### EXERCISE OBJECTIVE
Your output must be the line containing "The height and width of the screenshot is (408, 645)." followed by every later line in the entries below, all copied exactly.
+++ DATA FOR REVIEW
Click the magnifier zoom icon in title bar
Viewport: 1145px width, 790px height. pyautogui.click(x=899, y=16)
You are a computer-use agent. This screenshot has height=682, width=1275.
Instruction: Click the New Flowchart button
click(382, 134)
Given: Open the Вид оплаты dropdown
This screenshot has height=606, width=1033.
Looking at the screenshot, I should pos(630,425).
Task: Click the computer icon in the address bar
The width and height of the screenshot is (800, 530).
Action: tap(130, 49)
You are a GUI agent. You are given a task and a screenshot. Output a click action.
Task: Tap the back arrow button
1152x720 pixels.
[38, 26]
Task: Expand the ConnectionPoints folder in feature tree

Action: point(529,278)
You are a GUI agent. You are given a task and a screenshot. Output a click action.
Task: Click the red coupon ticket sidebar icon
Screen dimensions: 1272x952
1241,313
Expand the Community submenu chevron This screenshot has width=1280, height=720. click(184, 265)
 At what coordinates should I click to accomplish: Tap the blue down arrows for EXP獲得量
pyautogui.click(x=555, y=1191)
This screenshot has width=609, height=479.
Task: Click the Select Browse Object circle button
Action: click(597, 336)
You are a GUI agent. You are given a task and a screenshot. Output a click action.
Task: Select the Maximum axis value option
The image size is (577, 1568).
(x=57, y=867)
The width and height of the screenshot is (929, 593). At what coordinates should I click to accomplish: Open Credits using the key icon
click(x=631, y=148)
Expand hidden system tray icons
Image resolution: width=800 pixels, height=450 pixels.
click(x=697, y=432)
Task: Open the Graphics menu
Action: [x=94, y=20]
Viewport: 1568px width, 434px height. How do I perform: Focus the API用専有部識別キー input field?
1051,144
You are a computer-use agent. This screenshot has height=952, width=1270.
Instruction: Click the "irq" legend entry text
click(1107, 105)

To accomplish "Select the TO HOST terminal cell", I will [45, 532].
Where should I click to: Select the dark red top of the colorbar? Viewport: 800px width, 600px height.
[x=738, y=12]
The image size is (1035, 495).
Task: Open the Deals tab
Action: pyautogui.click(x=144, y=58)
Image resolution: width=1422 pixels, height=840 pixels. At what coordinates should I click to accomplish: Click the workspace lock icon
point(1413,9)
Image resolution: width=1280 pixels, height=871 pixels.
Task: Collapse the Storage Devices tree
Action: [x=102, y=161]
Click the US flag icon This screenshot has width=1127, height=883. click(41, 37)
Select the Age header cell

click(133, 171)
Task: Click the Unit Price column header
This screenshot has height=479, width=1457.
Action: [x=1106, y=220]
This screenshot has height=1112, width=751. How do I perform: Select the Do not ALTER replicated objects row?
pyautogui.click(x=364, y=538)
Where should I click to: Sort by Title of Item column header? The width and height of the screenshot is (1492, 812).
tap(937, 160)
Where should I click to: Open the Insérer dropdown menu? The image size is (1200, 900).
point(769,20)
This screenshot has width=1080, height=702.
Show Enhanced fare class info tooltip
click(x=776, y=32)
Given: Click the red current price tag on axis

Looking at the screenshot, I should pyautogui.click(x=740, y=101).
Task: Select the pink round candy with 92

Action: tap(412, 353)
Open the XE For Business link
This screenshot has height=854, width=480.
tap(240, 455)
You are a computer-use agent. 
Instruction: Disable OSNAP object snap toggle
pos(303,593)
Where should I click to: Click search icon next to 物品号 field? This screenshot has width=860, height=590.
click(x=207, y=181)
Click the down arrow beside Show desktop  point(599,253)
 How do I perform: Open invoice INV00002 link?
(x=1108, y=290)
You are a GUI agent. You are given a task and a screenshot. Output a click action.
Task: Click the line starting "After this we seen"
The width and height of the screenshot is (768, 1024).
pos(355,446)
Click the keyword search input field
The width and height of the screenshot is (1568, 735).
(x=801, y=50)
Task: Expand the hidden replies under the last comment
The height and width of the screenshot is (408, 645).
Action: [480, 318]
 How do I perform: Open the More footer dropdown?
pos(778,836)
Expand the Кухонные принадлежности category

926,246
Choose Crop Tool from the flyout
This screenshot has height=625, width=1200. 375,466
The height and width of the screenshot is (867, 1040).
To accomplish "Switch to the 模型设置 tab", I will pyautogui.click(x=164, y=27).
++++++
### RESPONSE TO THE TASK
The height and width of the screenshot is (408, 645).
Action: [480, 318]
 How do I perform: Open the More footer dropdown?
pos(778,836)
Expand the Кухонные принадлежности category

926,246
Choose Crop Tool from the flyout
This screenshot has height=625, width=1200. 375,466
The height and width of the screenshot is (867, 1040).
To accomplish "Switch to the 模型设置 tab", I will pyautogui.click(x=164, y=27).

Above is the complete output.